Dataset records:
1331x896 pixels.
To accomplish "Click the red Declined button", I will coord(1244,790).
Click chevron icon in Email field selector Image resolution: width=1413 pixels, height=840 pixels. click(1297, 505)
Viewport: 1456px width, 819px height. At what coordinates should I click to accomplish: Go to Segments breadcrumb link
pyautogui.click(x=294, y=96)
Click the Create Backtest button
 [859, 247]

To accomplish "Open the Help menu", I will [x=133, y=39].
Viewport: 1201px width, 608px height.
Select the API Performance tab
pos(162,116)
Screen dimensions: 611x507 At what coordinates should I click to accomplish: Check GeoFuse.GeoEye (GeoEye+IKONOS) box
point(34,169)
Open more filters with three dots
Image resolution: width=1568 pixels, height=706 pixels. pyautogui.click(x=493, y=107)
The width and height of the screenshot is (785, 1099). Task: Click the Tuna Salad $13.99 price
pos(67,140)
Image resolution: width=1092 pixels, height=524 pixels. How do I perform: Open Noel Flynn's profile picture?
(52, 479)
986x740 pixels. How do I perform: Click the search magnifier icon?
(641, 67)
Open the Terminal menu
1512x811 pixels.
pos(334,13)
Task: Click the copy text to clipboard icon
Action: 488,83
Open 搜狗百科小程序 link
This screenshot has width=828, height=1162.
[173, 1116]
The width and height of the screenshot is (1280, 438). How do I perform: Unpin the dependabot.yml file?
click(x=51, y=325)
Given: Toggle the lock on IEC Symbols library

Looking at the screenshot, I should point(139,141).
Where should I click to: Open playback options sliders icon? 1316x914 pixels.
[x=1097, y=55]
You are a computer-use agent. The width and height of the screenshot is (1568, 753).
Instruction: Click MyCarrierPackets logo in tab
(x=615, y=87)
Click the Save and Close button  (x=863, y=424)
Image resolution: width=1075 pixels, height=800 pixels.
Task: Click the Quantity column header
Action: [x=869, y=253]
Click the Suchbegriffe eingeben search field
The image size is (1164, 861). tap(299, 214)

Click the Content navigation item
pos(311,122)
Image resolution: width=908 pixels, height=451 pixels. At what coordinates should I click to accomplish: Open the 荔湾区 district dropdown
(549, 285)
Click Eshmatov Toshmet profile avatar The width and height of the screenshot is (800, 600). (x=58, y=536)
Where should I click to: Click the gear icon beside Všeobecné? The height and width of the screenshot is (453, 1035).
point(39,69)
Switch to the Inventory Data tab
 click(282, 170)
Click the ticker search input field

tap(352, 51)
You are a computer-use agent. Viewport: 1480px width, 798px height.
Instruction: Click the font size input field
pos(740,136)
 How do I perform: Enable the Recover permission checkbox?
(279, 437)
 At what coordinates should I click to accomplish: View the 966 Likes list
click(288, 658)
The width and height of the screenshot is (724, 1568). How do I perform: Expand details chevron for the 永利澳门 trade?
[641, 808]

Aim of the exercise: Rewrite the data above with each "How do I perform" changed to "How can I do", keeping everything else the same.

Finished task:
1331x896 pixels.
To accomplish "Click the red Declined button", I will coord(1244,790).
Click chevron icon in Email field selector Image resolution: width=1413 pixels, height=840 pixels. click(1297, 505)
Viewport: 1456px width, 819px height. At what coordinates should I click to accomplish: Go to Segments breadcrumb link
pyautogui.click(x=294, y=96)
Click the Create Backtest button
 [859, 247]

To accomplish "Open the Help menu", I will [x=133, y=39].
Viewport: 1201px width, 608px height.
Select the API Performance tab
pos(162,116)
Screen dimensions: 611x507 At what coordinates should I click to accomplish: Check GeoFuse.GeoEye (GeoEye+IKONOS) box
point(34,169)
Open more filters with three dots
Image resolution: width=1568 pixels, height=706 pixels. pyautogui.click(x=493, y=107)
The width and height of the screenshot is (785, 1099). Task: Click the Tuna Salad $13.99 price
pos(67,140)
Image resolution: width=1092 pixels, height=524 pixels. How can I do: Open Noel Flynn's profile picture?
(52, 479)
986x740 pixels. How can I do: Click the search magnifier icon?
(641, 67)
Open the Terminal menu
1512x811 pixels.
pos(334,13)
Task: Click the copy text to clipboard icon
Action: 488,83
Open 搜狗百科小程序 link
This screenshot has width=828, height=1162.
[173, 1116]
The width and height of the screenshot is (1280, 438). How can I do: Unpin the dependabot.yml file?
click(x=51, y=325)
Given: Toggle the lock on IEC Symbols library

Looking at the screenshot, I should point(139,141).
Where should I click to: Open playback options sliders icon? 1316x914 pixels.
[x=1097, y=55]
You are a computer-use agent. The width and height of the screenshot is (1568, 753).
Instruction: Click MyCarrierPackets logo in tab
(x=615, y=87)
Click the Save and Close button  (x=863, y=424)
Image resolution: width=1075 pixels, height=800 pixels.
Task: Click the Quantity column header
Action: [x=869, y=253]
Click the Suchbegriffe eingeben search field
The image size is (1164, 861). tap(299, 214)

Click the Content navigation item
pos(311,122)
Image resolution: width=908 pixels, height=451 pixels. At what coordinates should I click to accomplish: Open the 荔湾区 district dropdown
(549, 285)
Click Eshmatov Toshmet profile avatar The width and height of the screenshot is (800, 600). (x=58, y=536)
Where should I click to: Click the gear icon beside Všeobecné? The height and width of the screenshot is (453, 1035).
point(39,69)
Switch to the Inventory Data tab
 click(282, 170)
Click the ticker search input field

tap(352, 51)
You are a computer-use agent. Viewport: 1480px width, 798px height.
Instruction: Click the font size input field
pos(740,136)
 How can I do: Enable the Recover permission checkbox?
(279, 437)
 At what coordinates should I click to accomplish: View the 966 Likes list
click(288, 658)
The width and height of the screenshot is (724, 1568). How can I do: Expand details chevron for the 永利澳门 trade?
[641, 808]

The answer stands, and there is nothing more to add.